The European Commision commissioned a "Study on the requirements and options for Radio Frequency Identification (RFID) application in healthcare". The final report provides an assessment of the main drivers, obstacles and uncertainties surrounding the deployment of RFID in healthcare in Europe. It identifies the most promising RFID applications in the healthcare delivery domain by reviewing the costs and benefits, as far as possible, and assessing enablers and obstacles to full deployment of RFID. Finally, the report provides an evaluation of the current market for RFID in healthcare in Europe and its future potential.
The analysis is based on a thorough review of academic and grey literature and available data sets, a Delphi survey of experts followed by semi-structured key informant interviews, and seven case studies of RFID applications across Europe and the US.
The report, prepared by C. van Oranje, R. Schindler, L. Valeri, A.-M. Vilamovska, E. Hatziandreu, and A. Conklin outlines favourable drivers for the development and implementation of RFID technology to be:
1. Patient safety and quality of care (improvements and cost savings)
2. Organisational and financial needs and benefits (supply chain management, process transparency and traceability
3. Advocacy and leadership (commitment of leadership, publicity and hype of this new technology and capacity of healthcare system for success)
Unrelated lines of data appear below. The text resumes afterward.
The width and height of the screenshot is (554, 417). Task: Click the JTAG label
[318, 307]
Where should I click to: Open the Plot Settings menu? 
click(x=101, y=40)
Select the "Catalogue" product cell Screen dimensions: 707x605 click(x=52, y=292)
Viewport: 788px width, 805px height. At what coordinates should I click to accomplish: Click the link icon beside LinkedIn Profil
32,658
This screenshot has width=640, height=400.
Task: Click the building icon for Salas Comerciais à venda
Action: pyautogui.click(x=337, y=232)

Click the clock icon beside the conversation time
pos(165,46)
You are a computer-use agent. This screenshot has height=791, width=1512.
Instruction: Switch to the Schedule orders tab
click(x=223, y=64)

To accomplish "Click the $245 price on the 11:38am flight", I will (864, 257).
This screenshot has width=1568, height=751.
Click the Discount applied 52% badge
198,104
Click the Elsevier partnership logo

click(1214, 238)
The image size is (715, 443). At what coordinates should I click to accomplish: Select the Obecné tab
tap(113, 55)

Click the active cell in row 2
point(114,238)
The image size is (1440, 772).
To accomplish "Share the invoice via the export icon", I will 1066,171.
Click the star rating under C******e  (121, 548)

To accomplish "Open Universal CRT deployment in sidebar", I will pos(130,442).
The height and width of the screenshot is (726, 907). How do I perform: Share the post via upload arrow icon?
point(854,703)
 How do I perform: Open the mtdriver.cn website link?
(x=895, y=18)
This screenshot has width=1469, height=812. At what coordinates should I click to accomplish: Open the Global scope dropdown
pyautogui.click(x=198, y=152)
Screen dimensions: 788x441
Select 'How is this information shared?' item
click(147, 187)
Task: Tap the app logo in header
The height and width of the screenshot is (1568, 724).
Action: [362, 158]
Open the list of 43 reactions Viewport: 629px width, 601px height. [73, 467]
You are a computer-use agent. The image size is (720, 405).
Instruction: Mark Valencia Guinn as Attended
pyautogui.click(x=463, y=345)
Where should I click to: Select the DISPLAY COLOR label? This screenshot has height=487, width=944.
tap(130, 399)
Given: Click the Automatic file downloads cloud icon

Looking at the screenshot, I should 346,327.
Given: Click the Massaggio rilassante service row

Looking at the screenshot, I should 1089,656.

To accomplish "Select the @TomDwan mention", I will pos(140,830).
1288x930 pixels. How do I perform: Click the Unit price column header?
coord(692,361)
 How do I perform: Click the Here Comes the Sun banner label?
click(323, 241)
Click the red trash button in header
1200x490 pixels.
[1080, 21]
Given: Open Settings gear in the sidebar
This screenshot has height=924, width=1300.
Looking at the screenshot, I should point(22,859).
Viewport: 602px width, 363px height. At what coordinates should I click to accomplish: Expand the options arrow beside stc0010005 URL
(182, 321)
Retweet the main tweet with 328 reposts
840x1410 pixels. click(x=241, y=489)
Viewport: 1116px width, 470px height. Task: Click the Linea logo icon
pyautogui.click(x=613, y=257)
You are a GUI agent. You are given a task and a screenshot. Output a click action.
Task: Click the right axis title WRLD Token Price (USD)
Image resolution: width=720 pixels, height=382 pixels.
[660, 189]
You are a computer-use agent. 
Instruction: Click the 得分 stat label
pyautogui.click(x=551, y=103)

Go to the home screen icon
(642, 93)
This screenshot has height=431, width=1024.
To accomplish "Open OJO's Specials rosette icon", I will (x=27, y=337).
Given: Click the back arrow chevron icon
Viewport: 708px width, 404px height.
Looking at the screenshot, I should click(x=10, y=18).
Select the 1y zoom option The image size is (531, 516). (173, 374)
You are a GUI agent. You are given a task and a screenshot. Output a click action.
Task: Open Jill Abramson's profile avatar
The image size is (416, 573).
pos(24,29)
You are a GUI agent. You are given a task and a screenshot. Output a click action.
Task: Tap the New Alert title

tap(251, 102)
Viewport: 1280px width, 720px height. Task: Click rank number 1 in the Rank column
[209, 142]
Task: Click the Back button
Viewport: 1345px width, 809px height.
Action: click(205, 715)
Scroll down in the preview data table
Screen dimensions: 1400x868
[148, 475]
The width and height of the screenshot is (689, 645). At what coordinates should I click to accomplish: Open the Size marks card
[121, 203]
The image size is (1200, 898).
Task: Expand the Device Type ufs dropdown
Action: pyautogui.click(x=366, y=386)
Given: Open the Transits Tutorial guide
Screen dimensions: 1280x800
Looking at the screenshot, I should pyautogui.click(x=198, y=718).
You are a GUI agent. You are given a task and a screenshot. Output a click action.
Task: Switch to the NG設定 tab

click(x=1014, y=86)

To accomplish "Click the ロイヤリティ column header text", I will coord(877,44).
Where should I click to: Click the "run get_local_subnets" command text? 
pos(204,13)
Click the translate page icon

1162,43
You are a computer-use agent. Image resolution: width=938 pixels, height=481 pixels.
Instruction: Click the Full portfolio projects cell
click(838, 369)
Numerous obstacles were also identified:
1. Technological issues (wireless infrastructure problems, electromagnetic interference, limited portability)
2. Data management, security and privacy (errors in system integration)
3. Organisational and financing issues (high costs compared to competing technologies)
The report highlights thirteen uncertainties affecting the future of RFID development including problems using common standards, identifying and addressing privacy concerns, fostering change management and supporting healthcare processes with RFID.
The initial objective of conducting a full scale cost-benefit analysis (CBA) of RFID deployment in healthcare in Europe was abandoned due to a lack of relevant data but economic evaluations were conducted based on the chosen case studies. These case studies concerned hospitals in Italy, UK, the Netherlands, Germany, Switzerland and the US. The costs and benefits for economic evaluation of in-hospital RFID applications include:
Implementation costs (hardware, software, installation, training etc);
Maintenance costs (software, hardware, data back up etc);
Efficiency gains (capital expense reduction, labour savings, increased patient throughput etc);
Quality gains (elimination of wrong patient/wrong medication and wrong patient/wrong procedure errors, patient satisfaction, infection control capacity), and
Other gains (improved regulatory compliance, reduced insurance premiums).
Applications were assessed to determine their ability to reduce costs and improve quality of care. The most promising functionalities were found to be tracking assets, tracking patients, the identification of patients, automatic data collection and transfer and the monitoring of patients through sensing.
The report concludes that the potential of RFID in healthcare is nuanced. Although there are many advantages to the application of this technology in healthcare there are still many obstacles, some quite considerable. The report reaches technical, organisational, financial and political/policy conclusions.
From a technical point of view, RFID is not unique in many of its functionalities, there are other, more consolidated technologies; RFID applications must be integrated into existing technological systems and interference and physical constraints are important factors to consider. Organisationally, RFID is not just about IT, it must be embedded within the whole healthcare organisation stressing the need for the strong commitment of the senior management. From the financial side there must be appropriate attention and resources allocated to the technology itself. There are also political factors to consider. There must be open, transparent discussion about the implementation of the technology and regulations must be supported by appropriate national and international policies.